Seeman [Zeeman], Enoch (1689/90–1744), portrait painter, was born at Danzig in Germany, where his father, of Flemish origin, Enoch Seeman (bc.1661), was settled as a painter. It is possible that the famous German virtuoso painter Balthasar Denner, who received some of his early instruction in painting at Danzig, may have been a pupil of Seeman's father, for some of Seeman's early paintings were executed in imitation of Denner's highly detailed style, including a self-portrait at the age of nineteen.

In 1704 Seeman was taken by his father to London, and practised there as a portrait painter with great success. He resided in St Martin's Lane, and at first styled himself Enoch Seeman, junior. His earliest known portrait, Colonel Bissett and his Family (Forbes Castle, Aberdeenshire), inscribed ‘Enoch Seeman pinx. AE 18½ 1708’ (Allen, 352) was painted by more than one hand. He was probably helped in its execution by members of his family. Seeman's portraits or portrait groups were sometimes on a very large scale, such as the family group Lady Cust and Nine Children (1743) at Belton House, Grantham, his last recorded work. Seeman frequently painted his own portrait. An example of 1716 is in the British Museum, and was engraved by J. G. Schmidt. Another, with his daughter in boys' clothes, was at Strawberry Hill, Twickenham. A portrait by him of Sir Isaac Newton, formerly in the possession of Thomas Hollis FSA, was engraved in mezzotint by J. MacArdell.
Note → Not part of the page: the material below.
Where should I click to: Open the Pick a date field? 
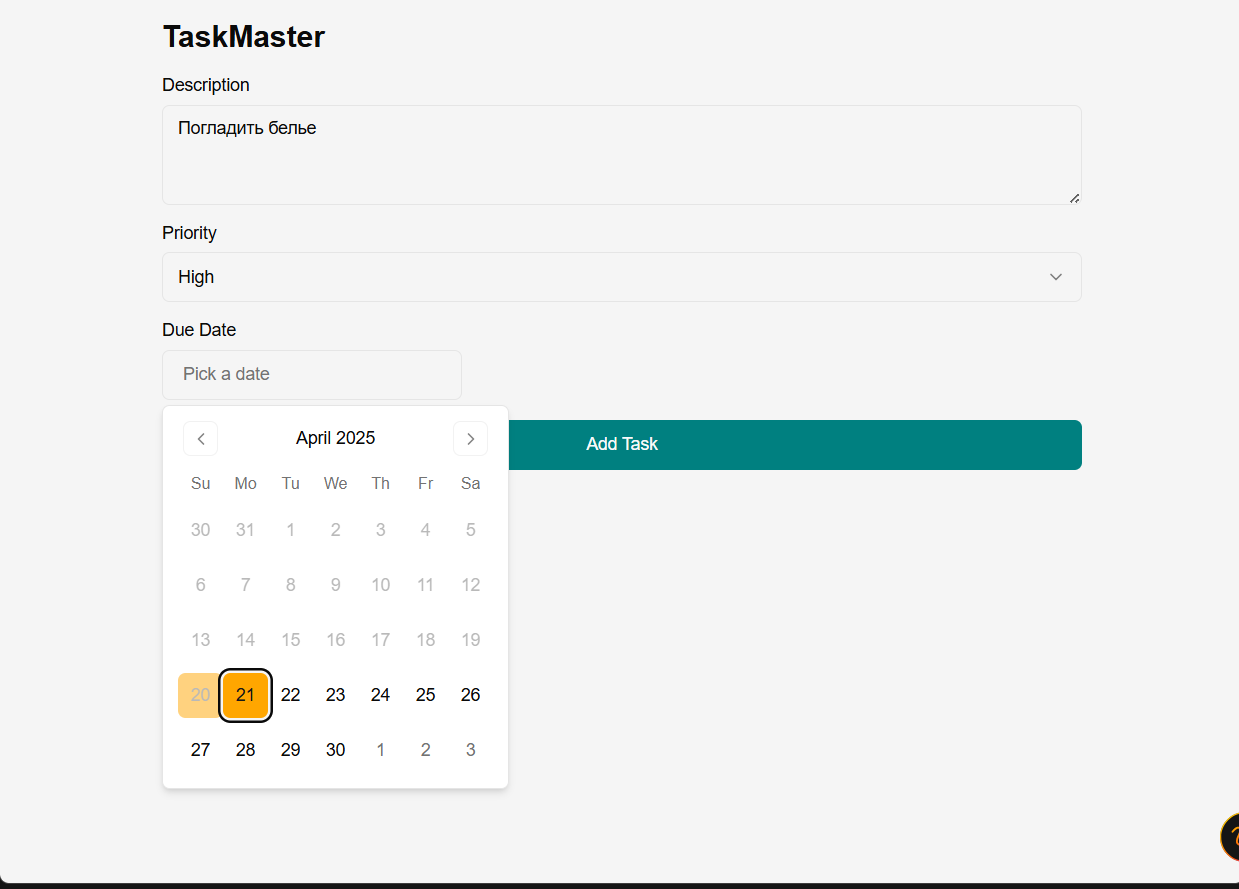[x=311, y=374]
From 1717 Seeman received royal patronage, and painted a full-length portrait of George I (Middle Temple, London). He also painted George II and other members of the royal family. Another attributed work (c.1711–20) is a dual portrait of the first duke of Marlborough and the military engineer John Armstrong, now at Blenheim Palace, Oxfordshire.

Seeman died suddenly in St Martin's Lane, London, in March 1744. His son, Paul Seeman, painted portraits and still life, and his three brothers were all painters, one of whom, Isaac Seeman, died in London on 4 April 1751. The name is sometimes, but erroneously, spelt Zeeman. Further works by Seeman are in the National Portrait Gallery, London; Yale University Art Gallery, New Haven, Connecticut; the Metropolitan Museum of Art, New York; Dunham Massey, Cheshire; Belton House, Lincolnshire; and Dalkeith House, near Edinburgh.